Stored data entries:
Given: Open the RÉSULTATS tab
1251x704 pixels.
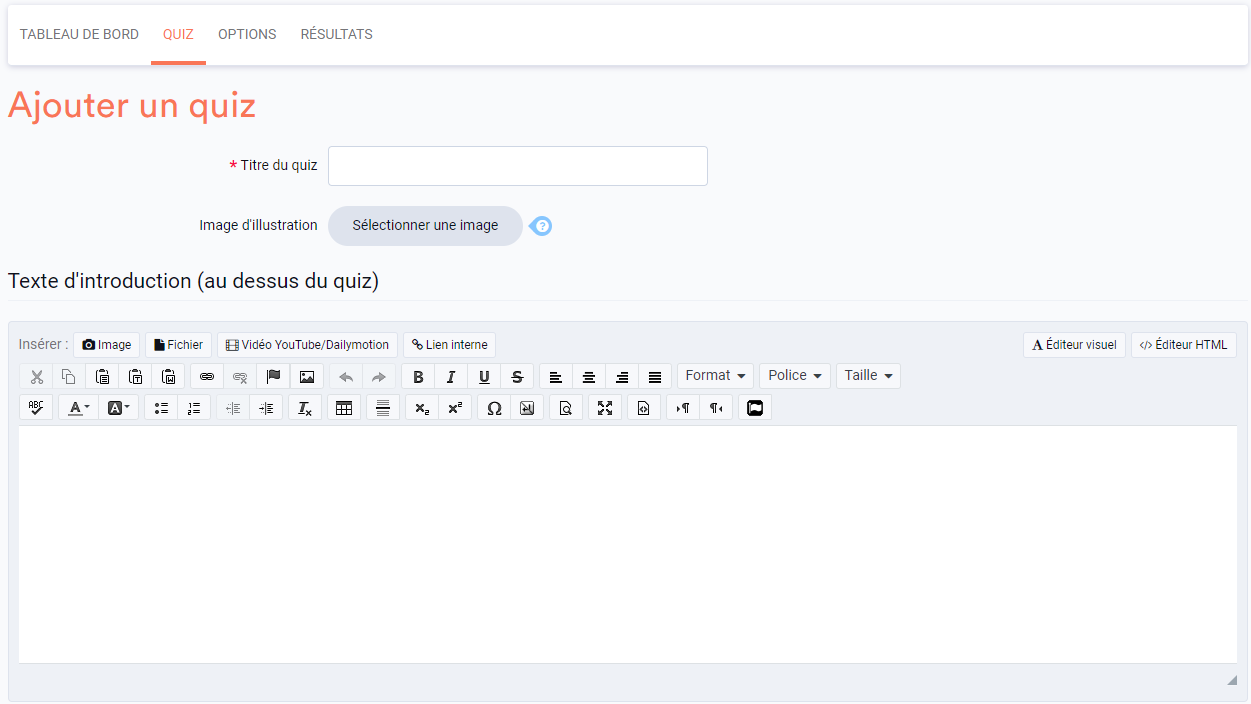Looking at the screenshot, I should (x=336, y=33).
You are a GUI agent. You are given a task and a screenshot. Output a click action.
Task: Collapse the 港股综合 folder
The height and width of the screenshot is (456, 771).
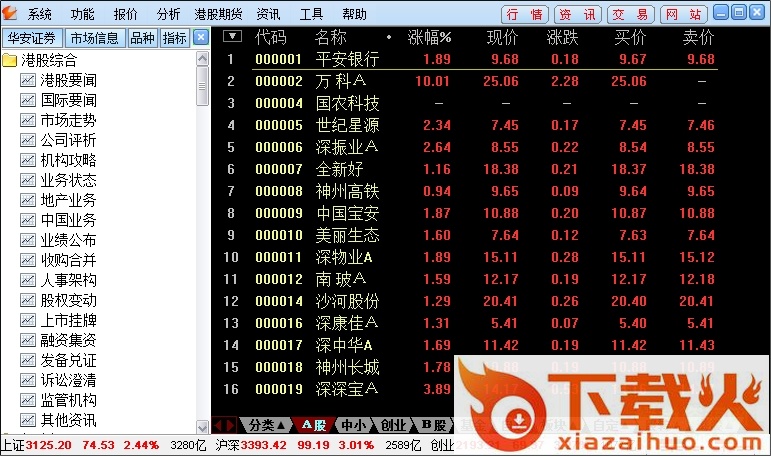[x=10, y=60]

...

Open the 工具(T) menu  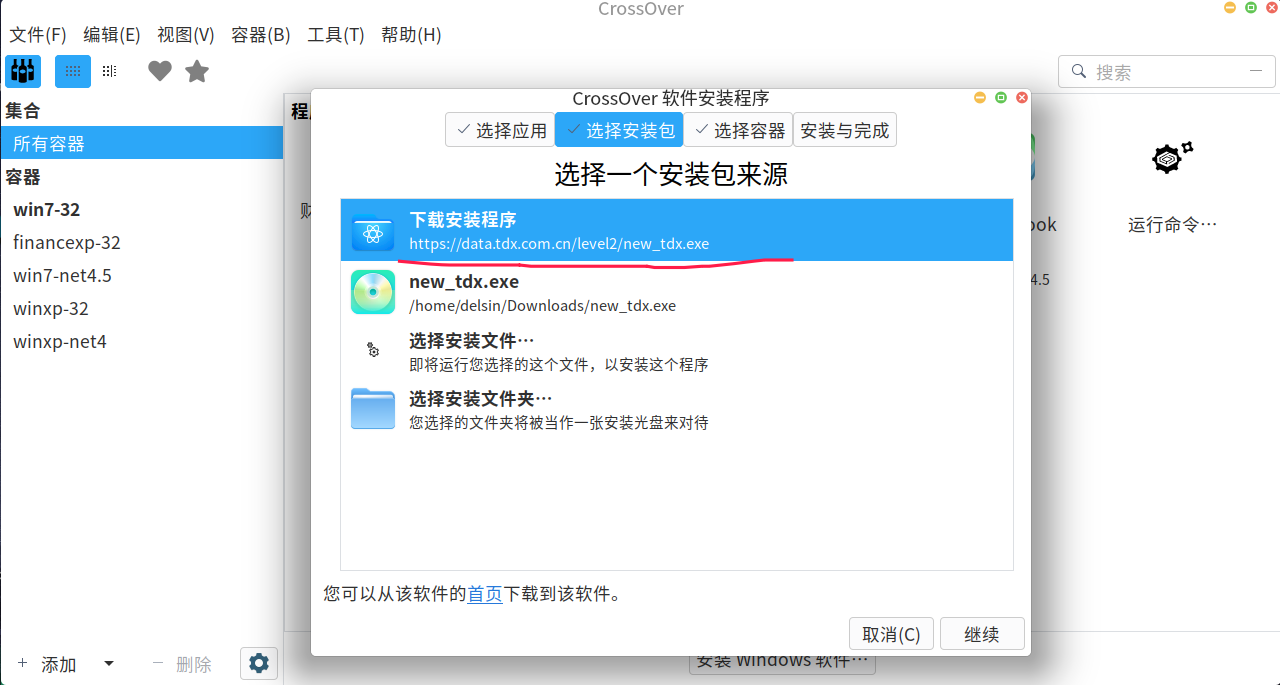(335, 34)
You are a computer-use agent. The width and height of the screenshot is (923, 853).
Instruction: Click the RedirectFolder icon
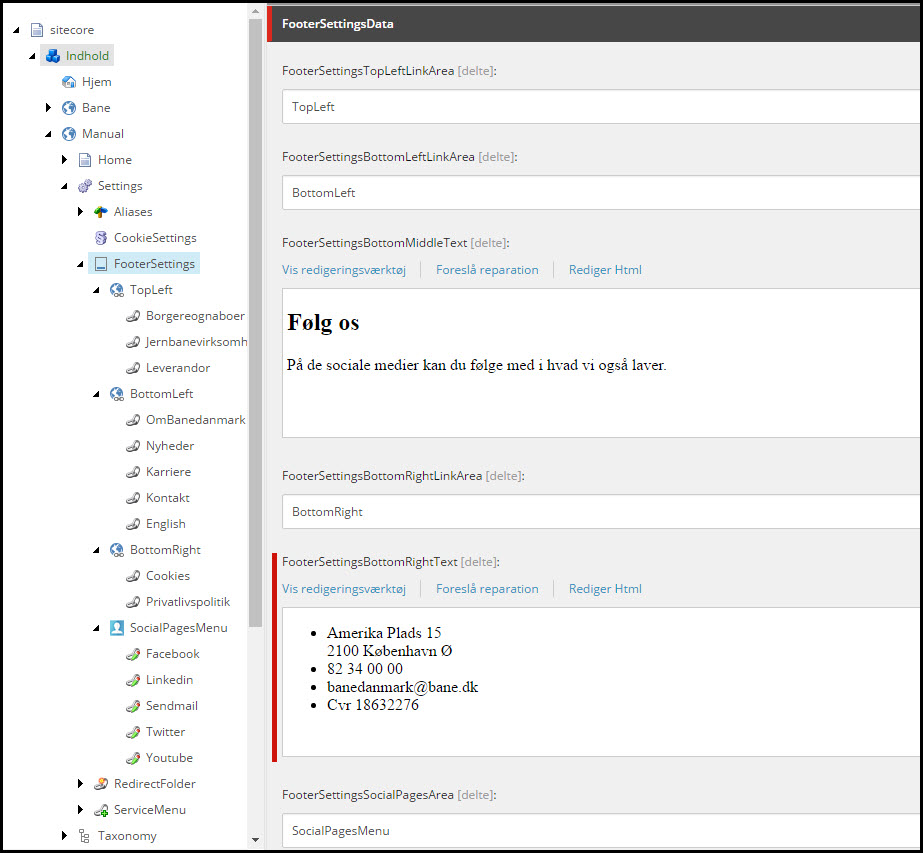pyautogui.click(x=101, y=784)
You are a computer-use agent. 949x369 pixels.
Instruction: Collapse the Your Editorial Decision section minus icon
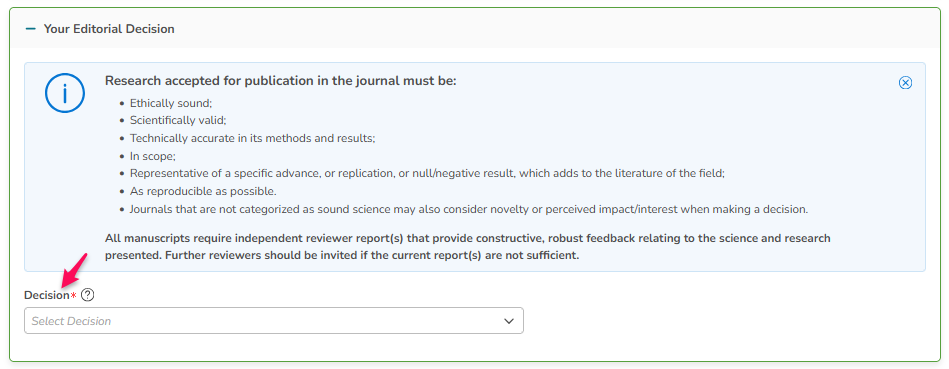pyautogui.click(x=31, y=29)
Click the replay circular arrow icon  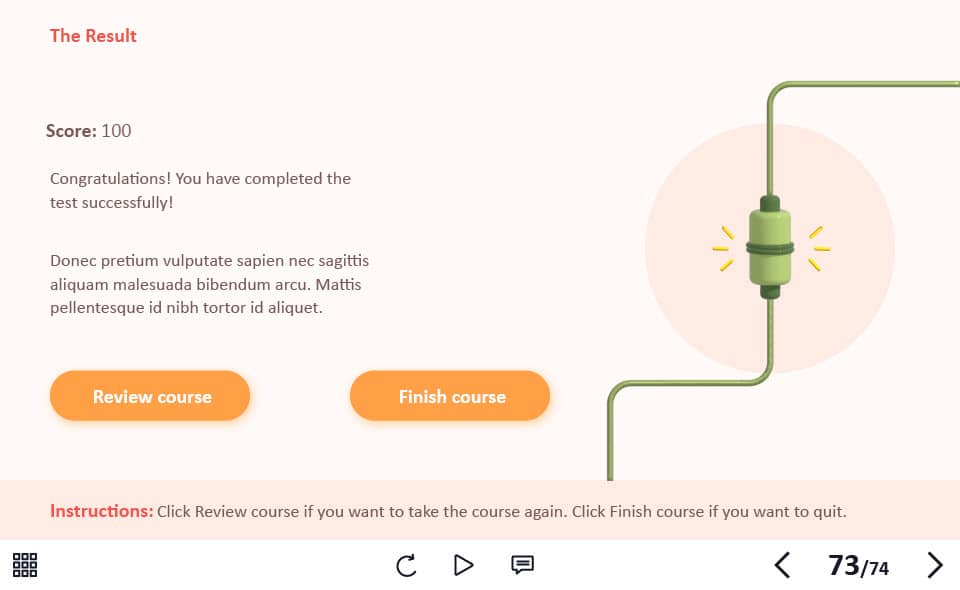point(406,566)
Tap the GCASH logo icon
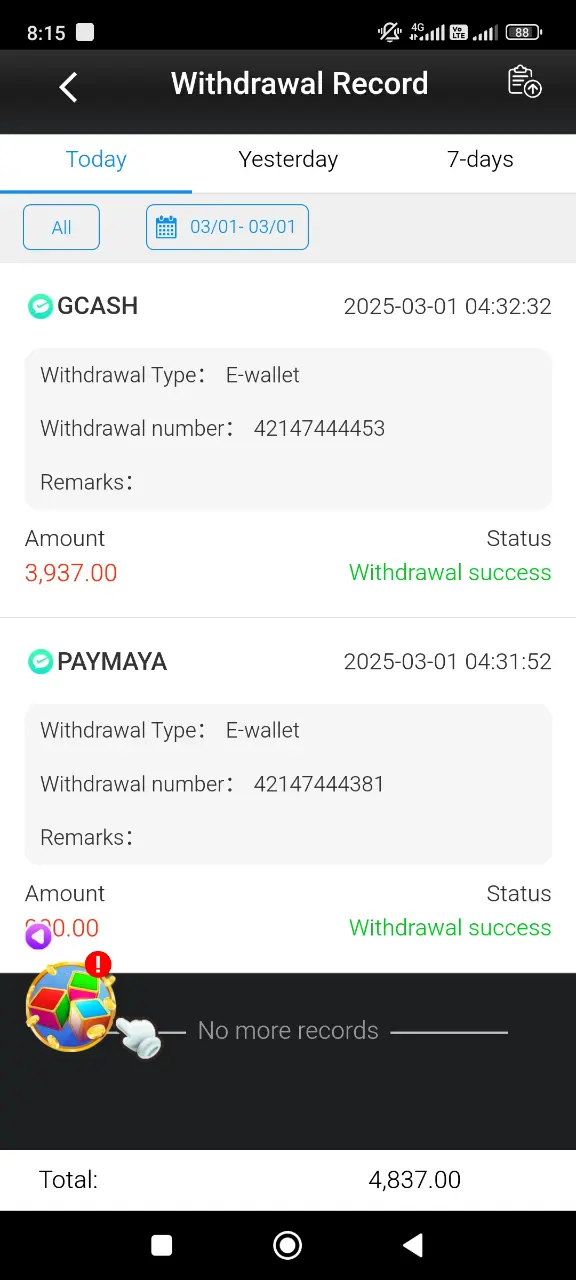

### Your assignment
Each line above that contains the string "computer" should be identified and copied.

### Output
You are a computer-use agent. The width and height of the screenshot is (923, 853).
You are a computer-use agent. 949x369 pixels.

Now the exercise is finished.